What does that mean?


The other day I visited a science exhibition at my daughter’s school. As I was passing through an array of models and demonstrations, I could see every student was enthusiastically trying to draw every visitor's attention to his/her piece of work. Everything sounded good except one thing - the students were seen literally reading some sort of script to explain their work. Some smart guys memorized the stuff well so they did not require any hand written (mostly) note to assist them delivering the script but many did keep one by their side. It was hard to find someone who “knows” what he/she is trying to explain rather than forcing the stuff through using pale dialogue delivery.

There at the corner, a bright spectacles boy waved his hand calling me to see his work. I walked up to him. He was demonstrating “law of conservation of momentum” through a model that roughly looked like the one above.

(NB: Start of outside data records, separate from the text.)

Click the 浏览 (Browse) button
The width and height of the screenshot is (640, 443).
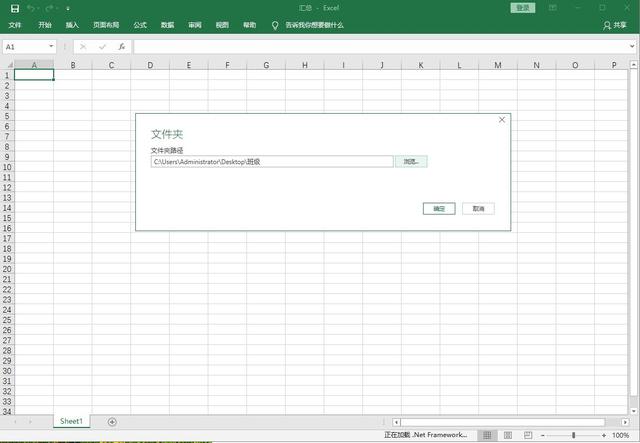pos(411,161)
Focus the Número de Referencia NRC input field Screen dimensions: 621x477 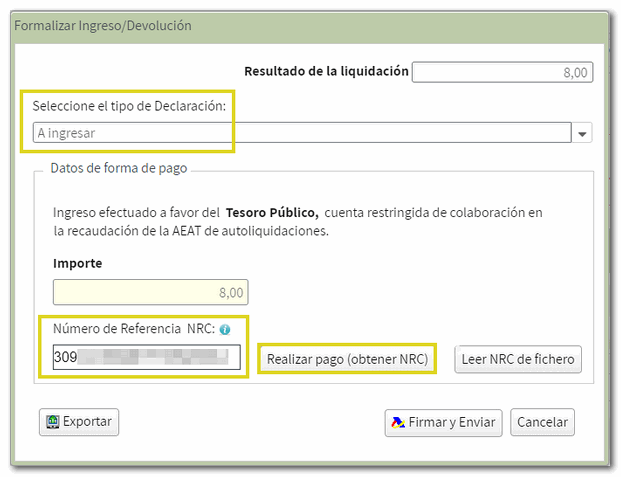146,358
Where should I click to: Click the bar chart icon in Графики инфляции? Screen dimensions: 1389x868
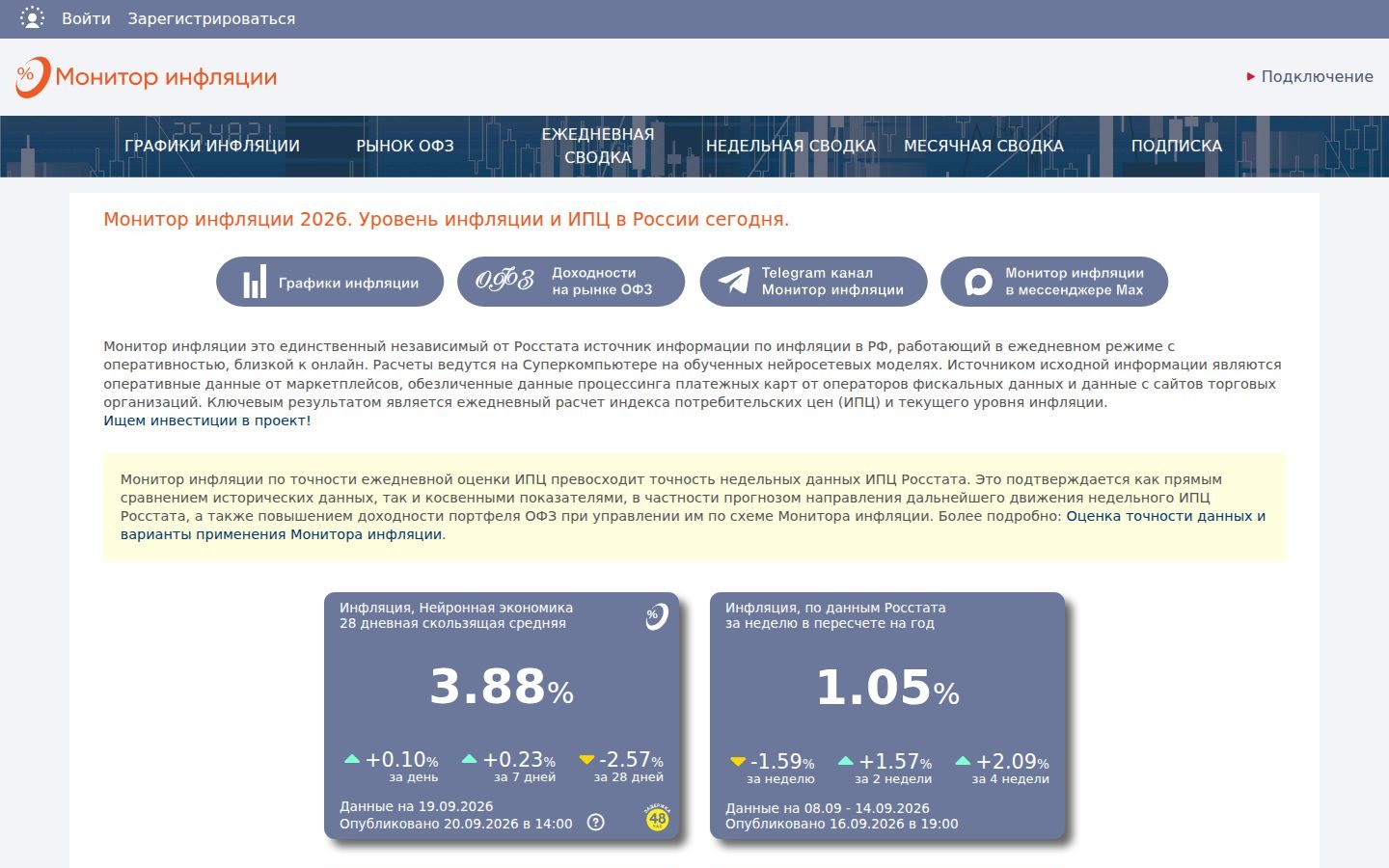255,282
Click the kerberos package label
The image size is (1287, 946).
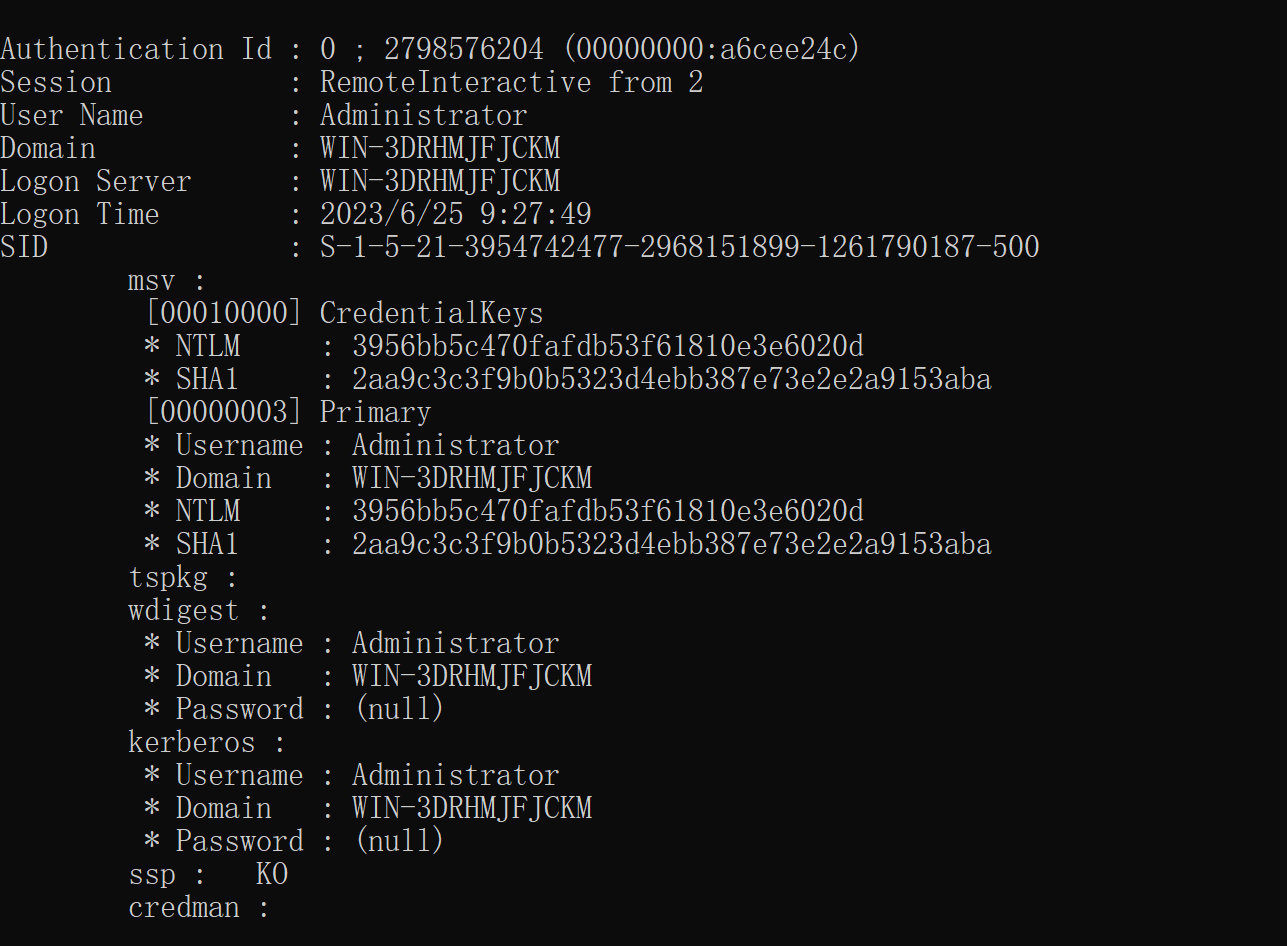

After a customary greeting, he read through his memorized statements about law and looked at me with hopeful eyes asking if I understood anything out of it.

I asked him “what does this law tell you”.

He promptly, this time with more energy and desperately attempting to sound confident, repeated the law (the statements) like a tape recorder.

What do you understand from the term “momentum”, I asked him.

He was totally unprepared for the question (missing in his notes - missing test case?)

He quickly recovered gently tapping his spectacles said “It is simple sir - it is mass times the velocity”

I know that is a mathematical formula for momentum.

Student finally found something that I agree with him and said “Yes. you are right sir”.

At that instant, I remember my hero Richard P Feynman - the (most) curious character and asked him “But what does that mean? Mass times velocity?”

This time, student was not expecting that question at all.

I moved to another demonstration where they were showing double helix model of DNA and the girl explaining the model, gave a 5 minute non stop explanation of what DNA is and what genes are.

Again, some question “What does that mean” to the explanation “genes carry genetic code so that characteristics are passed on from species to species” got everything to a grinding halt.

I became pretty notorious from that day in among my daughter's friends about asking such silly questions about things that are taken for granted for the students. My daughter later told me that her friends were impressed with my “latest” knowledge of science and my questions.

Later, over the week end, one the students (harassed by me in the exhibition) paid a visit to my home apparently (I thought) to take revenge on me. He, incidentally was my daughters classmate and asked me “what do I do for living”. I said to him “I am a software tester”. While he did not understand that very much, he wanted to know how learn things. I explained him about few things that I learned of late as a student of software testing (than when I really a student to learn science). He appeared to have understood some of my approaches.

When he was about to leave, I gave this book “ Surely You're joking Mr Feynman” and told him - "learn science like this guy". I was happy that I introduced Feynman to a student hoping the “Feynmanism” spreads in the school.

I wish a very happy and prosperous New year to you all

Shrini

4 comments:

Pradeep Soundararajan said...

Good job Shrini!

Sameer said...

Nice post Shrini.

Happy New Year

Abdul Jabbar(iGT)

Fake Software Tester said...

Nice post. I guess this's a problem that exists throughout our country. "Application of our Understanding" is never questioned in any of our school exams. And when it does, it becomes "Out of Syllabus" and our boards award full marks to all students!!! Maybe that's why school toppers tend to struggle in the higher sections!!!

Anonymous said...

Actually I realized that if mass was higher and the velocity lower or if the mass lower and the velocity higher we would have the same momentum.